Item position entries
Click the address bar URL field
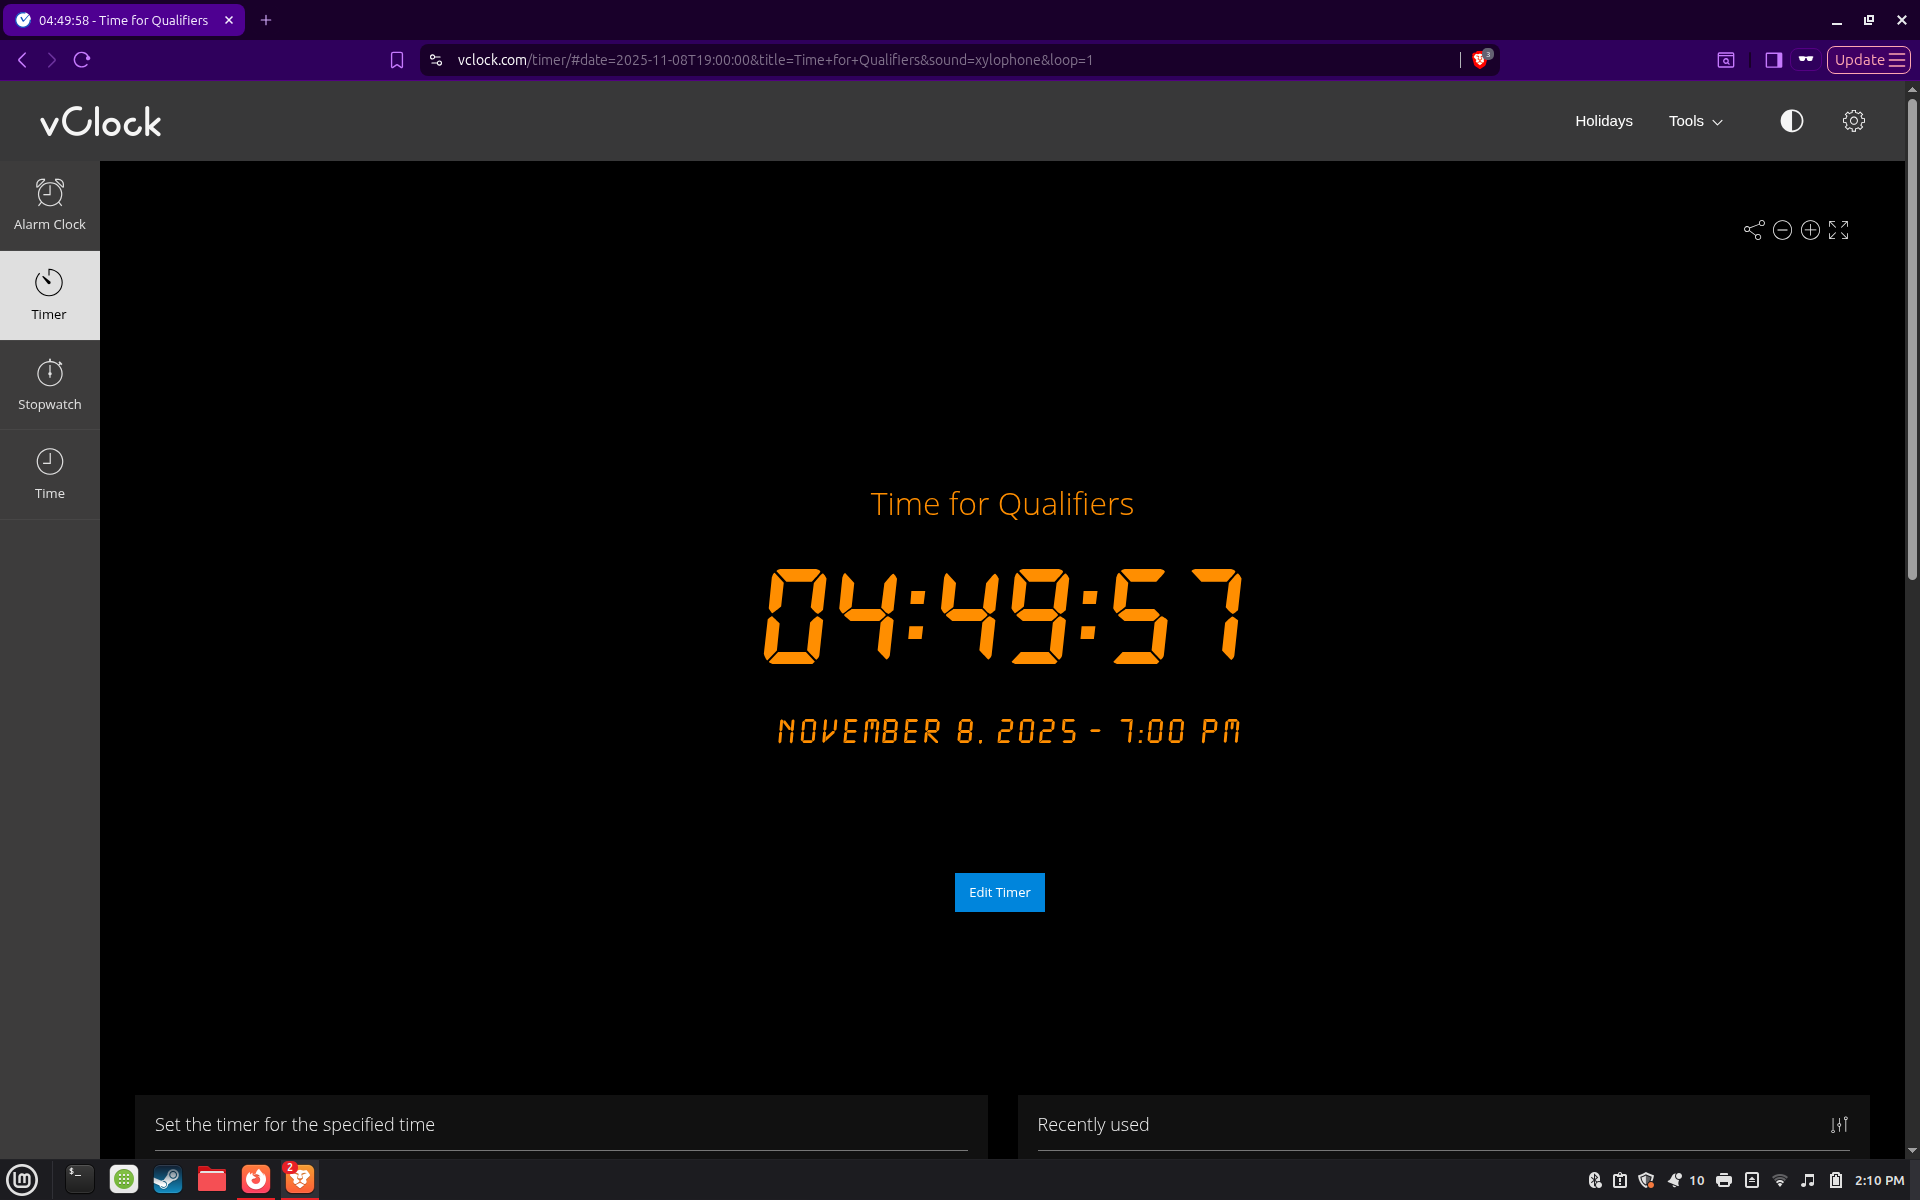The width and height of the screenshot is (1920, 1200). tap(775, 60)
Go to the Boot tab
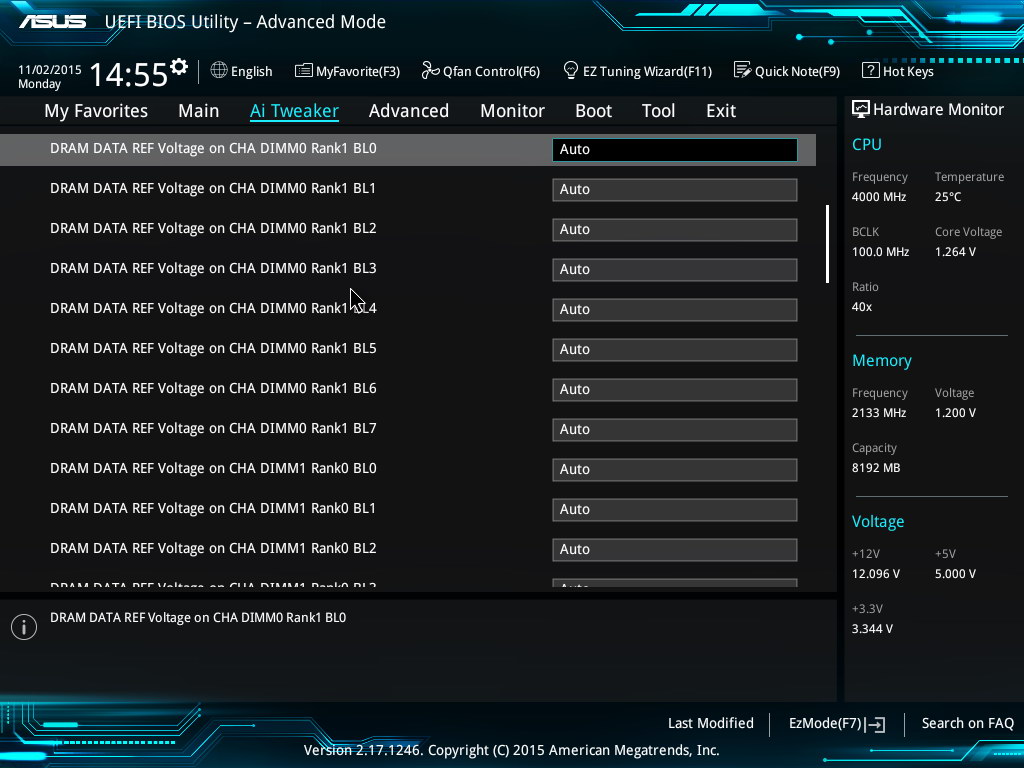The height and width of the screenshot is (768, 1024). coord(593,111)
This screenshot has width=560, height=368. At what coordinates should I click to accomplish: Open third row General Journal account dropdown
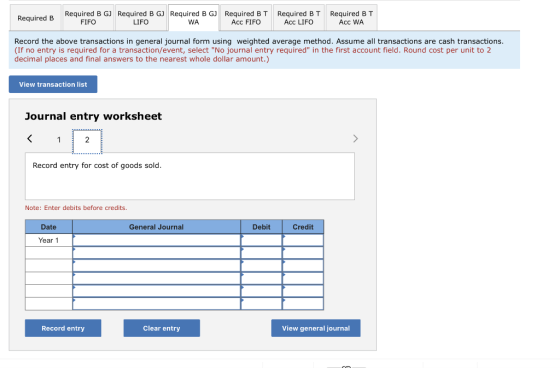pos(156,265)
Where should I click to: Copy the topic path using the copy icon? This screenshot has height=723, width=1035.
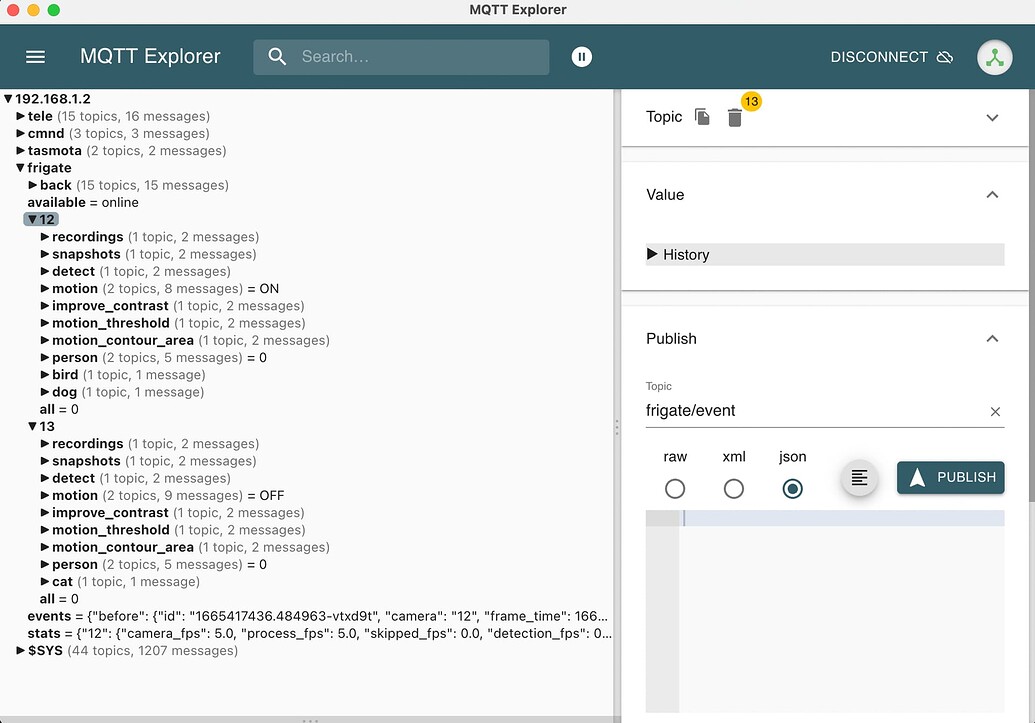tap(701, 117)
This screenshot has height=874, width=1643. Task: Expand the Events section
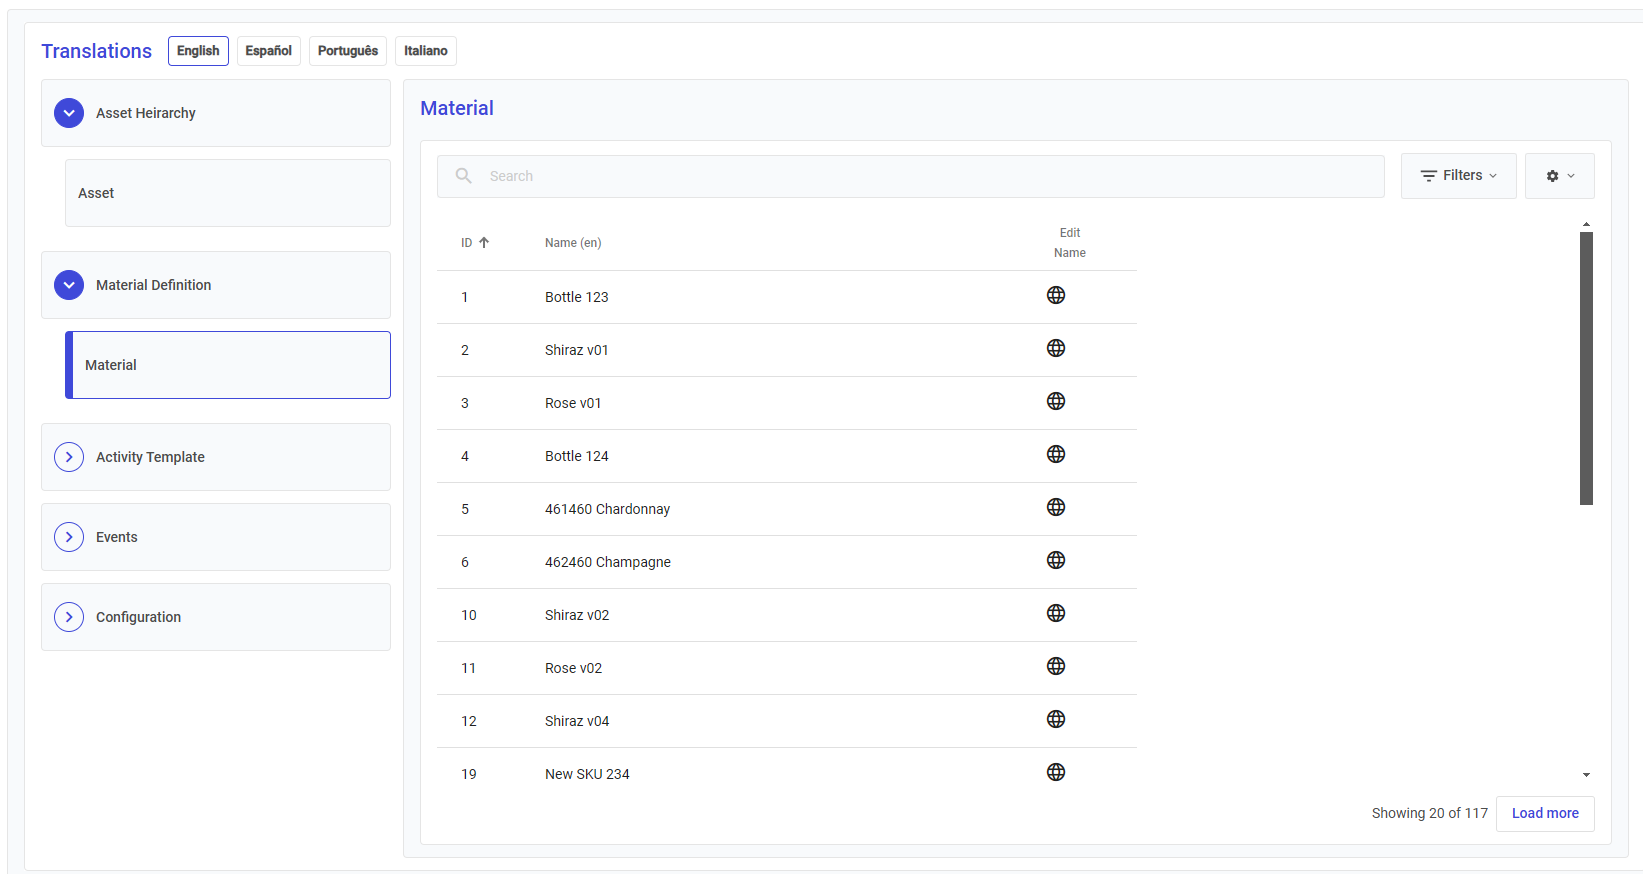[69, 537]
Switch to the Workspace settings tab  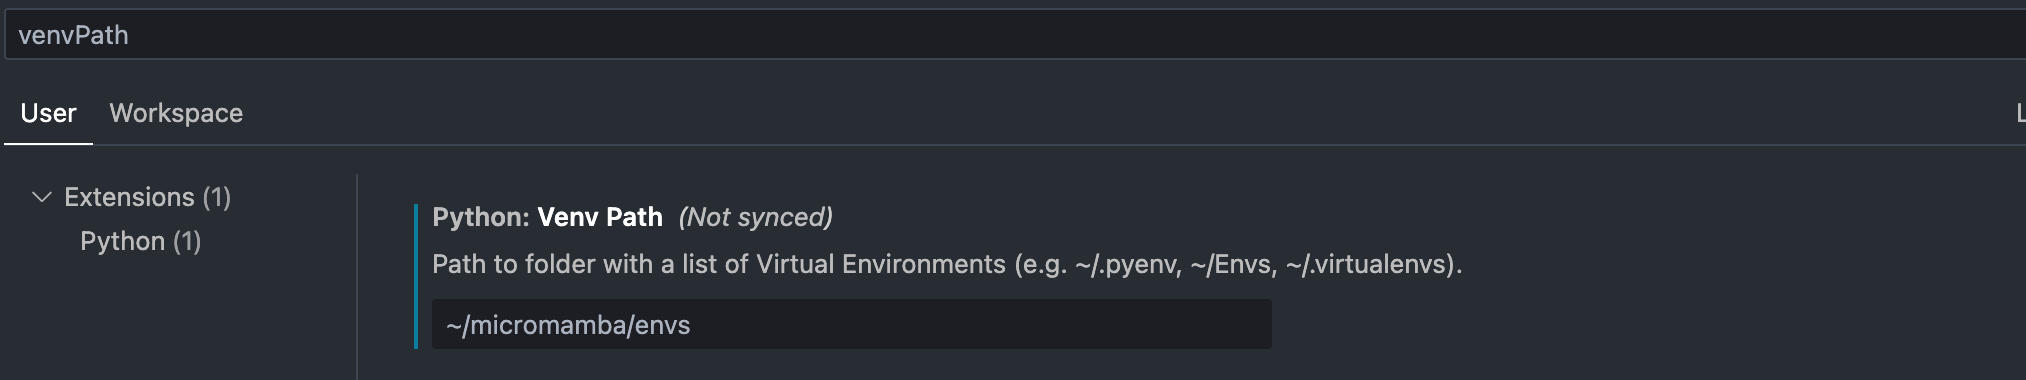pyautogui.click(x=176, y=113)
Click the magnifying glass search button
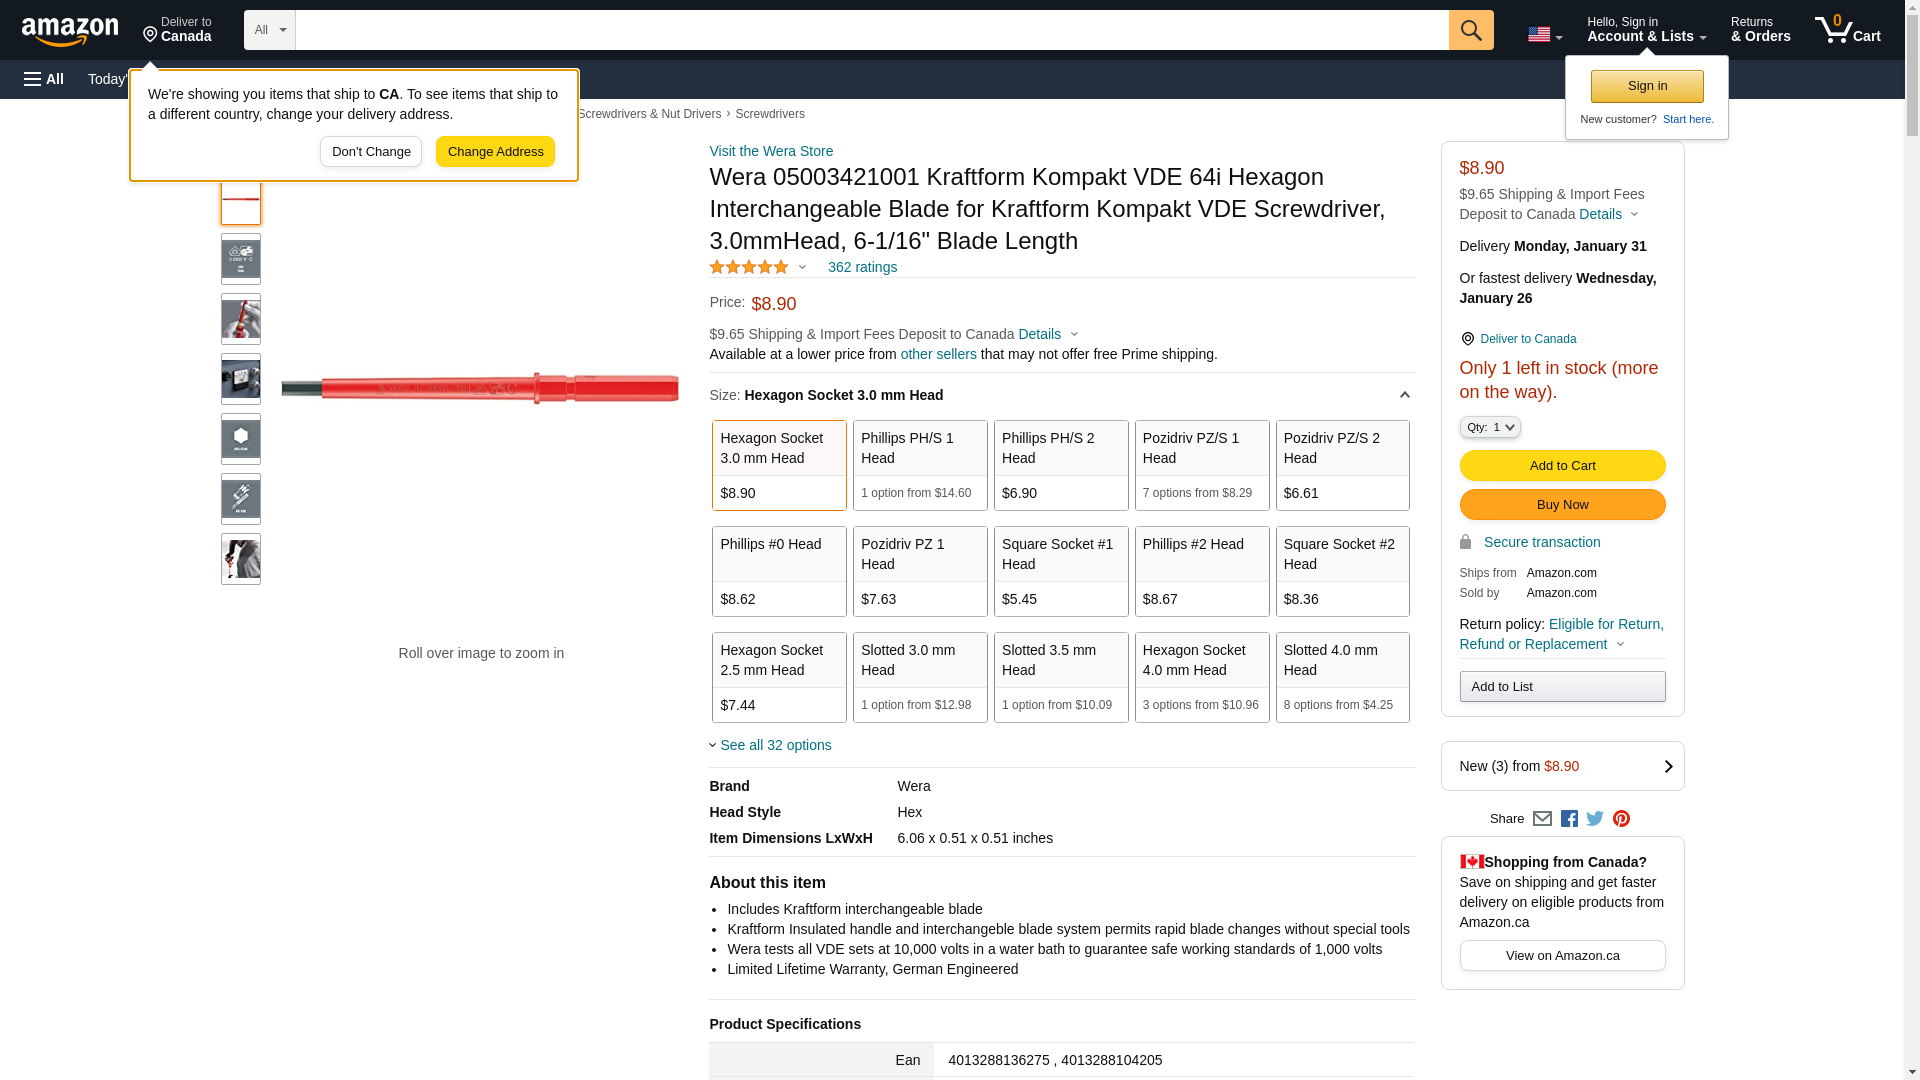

TASK GOAL: Copy out the material, beginning with the line containing "This screenshot has width=560, height=368." and continuing through the line containing "tap(701, 117)". Omit the pictures.

EXERCISE SOLUTION:
This screenshot has width=560, height=368. At what coordinates should I click to accomplish: Open third row General Journal account dropdown
pos(156,265)
Where should I click to: Copy the topic path using the copy icon? This screenshot has height=723, width=1035.
tap(701, 117)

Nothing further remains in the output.